> What you need to do: Could you reproduce, word for word, everything below from the line containing "Image resolution: width=1200" down to the line containing "Given: Add a new column after BNB header", with both of those lines included and no others?

> Source data:
*** Begin section ***
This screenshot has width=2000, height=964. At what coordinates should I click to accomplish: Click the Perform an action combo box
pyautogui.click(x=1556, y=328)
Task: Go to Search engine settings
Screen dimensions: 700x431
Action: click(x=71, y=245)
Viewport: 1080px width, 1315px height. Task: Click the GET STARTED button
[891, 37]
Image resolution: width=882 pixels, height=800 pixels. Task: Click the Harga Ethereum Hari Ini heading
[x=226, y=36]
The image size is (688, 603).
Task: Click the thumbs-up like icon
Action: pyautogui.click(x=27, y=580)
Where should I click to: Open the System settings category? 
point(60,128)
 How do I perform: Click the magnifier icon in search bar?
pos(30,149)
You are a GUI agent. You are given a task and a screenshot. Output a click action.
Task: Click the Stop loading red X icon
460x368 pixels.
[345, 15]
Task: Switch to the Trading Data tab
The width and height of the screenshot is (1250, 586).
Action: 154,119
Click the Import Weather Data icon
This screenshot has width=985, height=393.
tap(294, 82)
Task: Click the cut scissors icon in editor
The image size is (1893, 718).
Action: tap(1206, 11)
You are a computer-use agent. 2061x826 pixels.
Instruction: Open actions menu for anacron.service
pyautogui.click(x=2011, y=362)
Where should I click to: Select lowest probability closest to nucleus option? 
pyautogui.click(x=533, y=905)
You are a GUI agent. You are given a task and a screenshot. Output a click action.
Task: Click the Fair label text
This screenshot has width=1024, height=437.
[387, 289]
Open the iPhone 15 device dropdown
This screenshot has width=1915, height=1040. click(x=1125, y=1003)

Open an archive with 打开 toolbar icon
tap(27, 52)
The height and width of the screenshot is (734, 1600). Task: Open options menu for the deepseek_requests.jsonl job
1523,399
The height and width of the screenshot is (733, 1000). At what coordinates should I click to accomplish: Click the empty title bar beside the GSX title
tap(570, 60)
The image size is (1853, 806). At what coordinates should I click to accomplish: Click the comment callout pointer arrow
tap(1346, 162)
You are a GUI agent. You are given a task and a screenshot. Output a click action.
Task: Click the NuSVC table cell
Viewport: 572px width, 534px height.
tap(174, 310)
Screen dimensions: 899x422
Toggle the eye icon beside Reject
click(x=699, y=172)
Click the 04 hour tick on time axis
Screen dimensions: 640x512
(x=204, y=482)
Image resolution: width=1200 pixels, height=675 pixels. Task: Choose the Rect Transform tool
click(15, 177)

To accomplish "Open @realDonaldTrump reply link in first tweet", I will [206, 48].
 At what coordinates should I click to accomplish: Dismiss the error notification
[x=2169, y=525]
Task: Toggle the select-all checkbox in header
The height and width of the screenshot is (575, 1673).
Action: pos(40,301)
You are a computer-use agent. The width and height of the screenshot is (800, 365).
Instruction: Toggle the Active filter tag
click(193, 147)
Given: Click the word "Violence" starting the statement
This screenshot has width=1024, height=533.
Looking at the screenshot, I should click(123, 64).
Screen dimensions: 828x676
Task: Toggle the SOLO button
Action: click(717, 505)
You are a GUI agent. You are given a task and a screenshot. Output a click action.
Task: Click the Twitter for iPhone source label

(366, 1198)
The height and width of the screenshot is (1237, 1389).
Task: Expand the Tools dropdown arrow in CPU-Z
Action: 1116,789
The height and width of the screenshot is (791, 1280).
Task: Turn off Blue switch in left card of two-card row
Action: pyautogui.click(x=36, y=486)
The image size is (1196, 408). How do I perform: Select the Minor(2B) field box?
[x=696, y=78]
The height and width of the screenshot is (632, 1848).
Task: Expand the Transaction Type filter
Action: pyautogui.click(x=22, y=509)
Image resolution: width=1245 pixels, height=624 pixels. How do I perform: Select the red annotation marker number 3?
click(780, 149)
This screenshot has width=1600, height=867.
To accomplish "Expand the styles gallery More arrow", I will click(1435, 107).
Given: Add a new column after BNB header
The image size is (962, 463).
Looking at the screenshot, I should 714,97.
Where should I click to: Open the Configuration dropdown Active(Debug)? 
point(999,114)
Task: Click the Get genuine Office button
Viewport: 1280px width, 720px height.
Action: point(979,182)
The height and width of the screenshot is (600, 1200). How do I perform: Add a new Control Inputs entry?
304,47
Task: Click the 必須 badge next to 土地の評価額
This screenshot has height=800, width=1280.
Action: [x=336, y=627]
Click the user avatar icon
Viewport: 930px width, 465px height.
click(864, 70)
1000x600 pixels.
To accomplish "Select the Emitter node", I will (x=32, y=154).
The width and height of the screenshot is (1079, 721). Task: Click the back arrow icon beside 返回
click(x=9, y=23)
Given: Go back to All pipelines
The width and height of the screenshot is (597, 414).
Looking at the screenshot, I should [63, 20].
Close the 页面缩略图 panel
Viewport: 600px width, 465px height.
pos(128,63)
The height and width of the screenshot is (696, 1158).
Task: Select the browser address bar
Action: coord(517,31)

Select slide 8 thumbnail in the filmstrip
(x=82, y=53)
*** End section ***
> Written reply:
Image resolution: width=1200 pixels, height=675 pixels. Task: Choose the Rect Transform tool
click(15, 177)

To accomplish "Open @realDonaldTrump reply link in first tweet", I will [206, 48].
 At what coordinates should I click to accomplish: Dismiss the error notification
[x=2169, y=525]
Task: Toggle the select-all checkbox in header
The height and width of the screenshot is (575, 1673).
Action: pos(40,301)
You are a computer-use agent. The width and height of the screenshot is (800, 365).
Instruction: Toggle the Active filter tag
click(193, 147)
Given: Click the word "Violence" starting the statement
This screenshot has width=1024, height=533.
Looking at the screenshot, I should click(123, 64).
Screen dimensions: 828x676
Task: Toggle the SOLO button
Action: click(717, 505)
You are a GUI agent. You are given a task and a screenshot. Output a click action.
Task: Click the Twitter for iPhone source label

(366, 1198)
The height and width of the screenshot is (1237, 1389).
Task: Expand the Tools dropdown arrow in CPU-Z
Action: 1116,789
The height and width of the screenshot is (791, 1280).
Task: Turn off Blue switch in left card of two-card row
Action: pyautogui.click(x=36, y=486)
The image size is (1196, 408). How do I perform: Select the Minor(2B) field box?
[x=696, y=78]
The height and width of the screenshot is (632, 1848).
Task: Expand the Transaction Type filter
Action: pyautogui.click(x=22, y=509)
Image resolution: width=1245 pixels, height=624 pixels. How do I perform: Select the red annotation marker number 3?
click(780, 149)
This screenshot has width=1600, height=867.
To accomplish "Expand the styles gallery More arrow", I will click(1435, 107).
Given: Add a new column after BNB header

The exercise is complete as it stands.